In November 2014, Barbour came to national attention when she was a pitchside reporter at a first round FA Cup match during a special episode of Final Score. From 2016 onward she has been a regular reporter for Final Score. Also in 2016, she filled in for Dan Walker as presenter for Football Focus when Walker was in Rio de Janeiro covering the Olympics. The following year, Barbour became the presenter of The Women's Football Show.
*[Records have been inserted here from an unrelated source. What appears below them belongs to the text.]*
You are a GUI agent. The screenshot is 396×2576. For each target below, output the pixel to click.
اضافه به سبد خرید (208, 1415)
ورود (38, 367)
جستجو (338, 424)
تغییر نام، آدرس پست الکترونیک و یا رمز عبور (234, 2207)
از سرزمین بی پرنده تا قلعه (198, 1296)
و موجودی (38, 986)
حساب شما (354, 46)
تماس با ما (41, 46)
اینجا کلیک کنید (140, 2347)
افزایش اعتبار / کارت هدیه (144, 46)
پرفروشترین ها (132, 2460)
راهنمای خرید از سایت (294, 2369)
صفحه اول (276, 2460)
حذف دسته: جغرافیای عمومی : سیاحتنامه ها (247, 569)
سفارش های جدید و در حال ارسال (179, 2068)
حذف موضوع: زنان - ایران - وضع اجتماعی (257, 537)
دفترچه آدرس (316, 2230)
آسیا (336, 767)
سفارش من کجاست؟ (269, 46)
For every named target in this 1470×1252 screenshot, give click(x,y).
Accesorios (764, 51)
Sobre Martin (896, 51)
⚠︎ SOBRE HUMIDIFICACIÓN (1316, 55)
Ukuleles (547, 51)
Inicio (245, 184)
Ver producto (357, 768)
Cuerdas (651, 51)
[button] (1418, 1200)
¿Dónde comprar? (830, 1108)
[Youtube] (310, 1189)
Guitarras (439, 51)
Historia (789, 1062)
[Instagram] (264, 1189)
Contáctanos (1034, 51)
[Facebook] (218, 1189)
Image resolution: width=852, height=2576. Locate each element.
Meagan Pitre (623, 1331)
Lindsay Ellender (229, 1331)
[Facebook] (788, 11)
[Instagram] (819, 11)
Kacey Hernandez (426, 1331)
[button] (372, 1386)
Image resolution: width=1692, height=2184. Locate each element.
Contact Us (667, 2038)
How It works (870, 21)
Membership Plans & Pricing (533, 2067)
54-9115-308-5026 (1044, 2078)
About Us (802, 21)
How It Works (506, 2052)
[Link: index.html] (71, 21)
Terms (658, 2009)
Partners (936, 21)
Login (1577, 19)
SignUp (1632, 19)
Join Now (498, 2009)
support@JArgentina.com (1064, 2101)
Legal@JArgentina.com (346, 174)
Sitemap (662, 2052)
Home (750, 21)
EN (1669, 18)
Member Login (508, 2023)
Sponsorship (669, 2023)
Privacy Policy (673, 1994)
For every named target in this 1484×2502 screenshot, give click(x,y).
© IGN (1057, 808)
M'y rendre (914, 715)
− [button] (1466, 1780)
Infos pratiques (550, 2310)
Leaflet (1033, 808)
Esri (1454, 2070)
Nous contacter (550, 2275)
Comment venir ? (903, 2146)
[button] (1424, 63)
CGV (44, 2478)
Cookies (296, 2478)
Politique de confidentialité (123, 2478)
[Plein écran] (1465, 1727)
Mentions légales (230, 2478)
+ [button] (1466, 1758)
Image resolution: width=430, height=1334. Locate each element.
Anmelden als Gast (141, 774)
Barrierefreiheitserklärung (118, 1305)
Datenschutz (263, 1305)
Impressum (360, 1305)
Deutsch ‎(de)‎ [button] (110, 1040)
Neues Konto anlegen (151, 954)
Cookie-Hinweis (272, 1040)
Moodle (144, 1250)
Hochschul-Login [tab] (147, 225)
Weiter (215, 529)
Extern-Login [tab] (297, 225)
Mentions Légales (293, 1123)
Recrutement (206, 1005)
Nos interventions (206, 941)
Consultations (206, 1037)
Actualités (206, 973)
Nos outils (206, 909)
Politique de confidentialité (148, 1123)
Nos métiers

In July 2017, she was named as the main presenter for the BBC's golf coverage, replacing Hazel Irvine, to whom she had written for career advice and who had been a major influence on her career. Barbour's father had always played golf, and she took up the sport in her teenage years, around the same time when her own mother wanted to learn as well. For the Pyeongchang 2018 Winter Olympics, Barbour was one of the main presenters of the BBC's coverage. In December 2018, she joined the presenting team for Match of the Day 2 when she stood in for regular host Mark Chapman. In June 2019, Barbour was part of the BBC presenter team for the Women's World Cup, hosting, among others, the quarter-final between Germany and Sweden.

In December 2019, she was the presenter for the first Premier League game to be shown live on Amazon Prime Video, Crystal Palace vs. Bournemouth.

At the Scottish Football Writers Association (SFWA) gala dinner on 8 May 2022 in Glasgow, Barbour was among attendees who walked out in protest at the sexist content of an after-dinner speech and commented afterwards that she "never felt so unwelcome in the industry". The SFWA issued a formal apology the following day stating that this "will act as a catalyst to review and improve the format of our future events" to make them inspirational for all. Barbour received complaints in July 2022 for stating that the English Women's team which beat Norway 8–0 in Euro 2022 was 'too white'.

==Personal life==
Barbour is a lifelong supporter of St. Johnstone.

As of 2022, Barbour is in a relationship with former Hibernian footballer Marvin Bartley.